— START OF EXTRACT PROVIDED —

The precise, and even more intimidating, comparison is Sinatra’s superb 1955 concept disc, In the Wee Small Hours.
For these are all songs that come to mind when the night gets long, when missed opportunities, regrets and lost loves come to mind. They’re the songs you’d expect the 73-year-old man sitting at the end of the bar to request.
Here they are performed in muted fashion, not with an orchestra, but with Dylan’s band, supplemented by a mournful pedal steel guitar and the occasional subtle horn.
The hushed arrangements put even more emphasis on a voice that, let’s face it, was never considered classic even before being ravaged by age. The remarkable thing is that he pulls it off, with crooning you’ve heard from Dylan before.

— END OF EXTRACT PROVIDED —
— START OF DATA LINES —

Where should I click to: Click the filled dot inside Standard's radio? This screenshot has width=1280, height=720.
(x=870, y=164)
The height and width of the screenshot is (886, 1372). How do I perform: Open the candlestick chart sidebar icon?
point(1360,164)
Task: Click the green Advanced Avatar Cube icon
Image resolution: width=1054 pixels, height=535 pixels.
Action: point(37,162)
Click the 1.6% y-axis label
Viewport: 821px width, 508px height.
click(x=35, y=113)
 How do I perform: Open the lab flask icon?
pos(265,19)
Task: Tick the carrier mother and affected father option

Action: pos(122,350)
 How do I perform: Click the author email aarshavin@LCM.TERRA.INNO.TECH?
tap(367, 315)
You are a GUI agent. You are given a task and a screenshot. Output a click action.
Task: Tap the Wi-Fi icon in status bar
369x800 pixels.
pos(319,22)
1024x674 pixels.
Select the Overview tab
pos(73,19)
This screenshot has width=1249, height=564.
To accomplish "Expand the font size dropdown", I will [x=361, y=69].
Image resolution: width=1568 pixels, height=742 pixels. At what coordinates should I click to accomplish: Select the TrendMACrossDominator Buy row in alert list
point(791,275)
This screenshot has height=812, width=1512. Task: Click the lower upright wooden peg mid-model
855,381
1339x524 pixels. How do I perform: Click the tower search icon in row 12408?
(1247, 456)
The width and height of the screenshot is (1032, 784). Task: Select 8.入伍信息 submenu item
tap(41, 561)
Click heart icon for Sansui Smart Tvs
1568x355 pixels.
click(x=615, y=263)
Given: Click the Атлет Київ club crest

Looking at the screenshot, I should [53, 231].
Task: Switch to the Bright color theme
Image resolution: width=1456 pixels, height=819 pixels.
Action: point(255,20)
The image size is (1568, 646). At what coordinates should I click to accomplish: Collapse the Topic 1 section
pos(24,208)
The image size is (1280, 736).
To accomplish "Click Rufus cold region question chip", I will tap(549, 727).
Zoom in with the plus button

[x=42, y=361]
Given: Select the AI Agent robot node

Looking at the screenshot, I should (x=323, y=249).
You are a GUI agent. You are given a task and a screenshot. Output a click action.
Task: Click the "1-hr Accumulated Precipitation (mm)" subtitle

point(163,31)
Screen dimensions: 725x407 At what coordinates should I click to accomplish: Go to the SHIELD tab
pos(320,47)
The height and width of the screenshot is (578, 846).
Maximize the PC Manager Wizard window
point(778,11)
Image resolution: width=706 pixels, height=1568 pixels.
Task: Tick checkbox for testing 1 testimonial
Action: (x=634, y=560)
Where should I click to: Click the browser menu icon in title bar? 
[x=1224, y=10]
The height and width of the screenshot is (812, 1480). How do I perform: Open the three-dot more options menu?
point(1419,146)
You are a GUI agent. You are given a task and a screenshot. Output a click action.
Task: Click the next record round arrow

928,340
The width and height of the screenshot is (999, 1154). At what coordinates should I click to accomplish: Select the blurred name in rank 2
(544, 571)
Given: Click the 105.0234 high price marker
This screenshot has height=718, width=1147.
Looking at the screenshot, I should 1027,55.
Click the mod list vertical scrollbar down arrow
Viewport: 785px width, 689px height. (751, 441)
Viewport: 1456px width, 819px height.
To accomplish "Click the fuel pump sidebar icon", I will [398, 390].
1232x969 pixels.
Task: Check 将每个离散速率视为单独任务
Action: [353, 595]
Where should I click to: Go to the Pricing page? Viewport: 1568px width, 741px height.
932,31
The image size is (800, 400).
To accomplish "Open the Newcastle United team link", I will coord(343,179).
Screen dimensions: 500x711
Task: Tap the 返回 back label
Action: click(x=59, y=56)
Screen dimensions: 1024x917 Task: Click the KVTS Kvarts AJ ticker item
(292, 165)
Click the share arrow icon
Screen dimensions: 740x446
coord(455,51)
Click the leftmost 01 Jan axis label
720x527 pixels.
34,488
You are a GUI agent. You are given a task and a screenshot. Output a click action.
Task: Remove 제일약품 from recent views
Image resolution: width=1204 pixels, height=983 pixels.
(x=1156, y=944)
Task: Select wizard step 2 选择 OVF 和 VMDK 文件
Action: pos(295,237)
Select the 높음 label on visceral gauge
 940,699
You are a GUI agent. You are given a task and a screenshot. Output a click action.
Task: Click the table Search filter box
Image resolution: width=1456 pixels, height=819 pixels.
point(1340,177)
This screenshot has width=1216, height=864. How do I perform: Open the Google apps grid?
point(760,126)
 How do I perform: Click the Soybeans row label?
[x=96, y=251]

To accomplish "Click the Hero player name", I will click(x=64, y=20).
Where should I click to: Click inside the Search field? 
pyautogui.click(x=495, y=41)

— END OF DATA LINES —

_GOALS_:
- a) Copy from the records, unchanged, the lines starting at the one that contains "Given: Select the AI Agent robot node" and ending at the one that contains "pos(320,47)".
- b) Write the next part of the review of Dylan's late-night songs, picking up where the excerpt stops.
The review excerpt and the records are unrelated material.

_RESULTS BY TASK_:
- a)
Given: Select the AI Agent robot node

Looking at the screenshot, I should (x=323, y=249).
You are a GUI agent. You are given a task and a screenshot. Output a click action.
Task: Click the "1-hr Accumulated Precipitation (mm)" subtitle

point(163,31)
Screen dimensions: 725x407 At what coordinates should I click to accomplish: Go to the SHIELD tab
pos(320,47)

- b)
Unlike his holiday album from a few years back, where his croak played like unintentional comedy at times, he works hard to do justice to the songs and setting. Don’t toss your Sinatra discs aside.
By the time Dylan reaches for the last line in album closer, That Lucky Old Sun, you’re rooting for him to nail it. He does.
The disc is consistent with Dylan’s later-period emphasis on classic American songcraft and material that evokes mortality. It is very specific in its appeal.
Yet when it’s time to turn down the lights and pick up a tumbler, you could do far worse.